This repository houses a collection of all self-supervised learning models.

I implemented most of the current state-of-the-art self-supervised learning methods including SimCLRv2, BYOL, SimSiam, MoCov2, and SwAV.


  • the supervised approach to learning features from labeled data has reached its saturation due to intense labor required in manually annotating millions of data samples
  • data itself provides supervision
  • basic intuition behind contrastive learning paradigm: push original and augmented images closer and push original and negative images away



Implementation Details

  • ResNet-50 widely used because of its balance between size and learning capability
  • output of the res5 (residual block) features are average-pooled to get a 2048-dimensional vector
  • apply a single linear projection to get a 128-dimensional feature vector
  • or a shallow MLP (1 hidden layer) that maps representations to a latent space where contrastive loss is applied
  • later stages of the encoder prove to be a better representation of the input
  • cosine similarity (L2 normalization) of two variables (vectors) is the cosine of the angle between them
  • InfoNCE (Noise Contrastive Estimation) loss where q is the original sample
  • perform a non-linear logistic regression that discriminates between observed data and some artifically generated noise


  • training involves learning the parameters of encoder network by minimizing the loss function


  • models are used as frozen encoders for a linear classifier (linear evaluation protocol)


Install Package

pip install ConSSL


import torch
from ConSSL.self_supervised import SimSiam
from ConSSL.self_supervised.simclr import SimCLREvalDataTransform, SimCLRTrainDatatTransform
from torchvision import models

train_dataset = MyDataset(transform=SimCLRTrainDataTransform())
val_dataset = MyDataset(transforms=SimCLREvalDataTransform())

# train from scratch
model = SimSiam()
trainer = Trainer(gpu=4)

Notes On Implementation

  • I found that using SimCLR augmentation directly will sometimes cause the model to collpase.

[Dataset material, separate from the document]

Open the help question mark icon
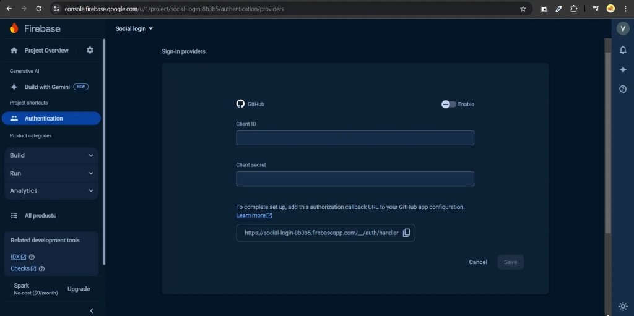(623, 90)
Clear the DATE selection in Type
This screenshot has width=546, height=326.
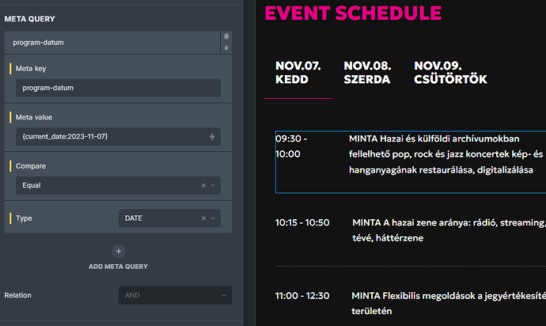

This maybe due to the fact that SimCLR augmentation is too strong.
  • Adopting the MoCo augmentation during the warmup stage helps.
  • Gradient check for Batch-Optimization: Gradient descent over a batch of samples can not only benefit the optimization but also leverages data parallelism. However, you have to be careful not to mix data across the batch dimension. Only a small error in a reshape or permutation operation results in the optimization getting stuck and you won't even get a runtime eror. You should check the operations that reshape and permute tensor dimensions in your model.
  • run the model on an example batch (can be random data)
  • get the output batch and select the n-th sample (choose n)
  • compute a dummy loss value of only that sample and compute the gradient w.r.t. the entire input batch
  • observce that only the i-th sample in the input batch has non-zero gradient
from pytorch_lightning import Trainer
from ConSSL.callbacks import BatchGradientVerificationCallback

model = YourLightningModule()
verification = BatchGradientVerificationCallBack()
trainer = Trainer(callbacks=[verification])
  • this is how you should predict based on ConSSL models in your own data
# trained without labels 
from ConSSL.models.self_supervised import SimCLR
weight_path = 'path/to/your/checkpoint/file'
simclr = SimCLR.load_from_checkpoint(weight_path, strict=False)
resnet50_unsupervsied = simclr.encoder.eval()

# trained with labels 
from torchvision.models import resnet50
resnet50_supervised = resnet50(pretrained=True)

x = image_sample()
unsup_feats = resnet50_unsupervsied(x)
sup_feats = resnet50_supervised(x)


Collection of useful datasets including STL10, MNIST, CIFAR10, CIFAR100, ImageNet.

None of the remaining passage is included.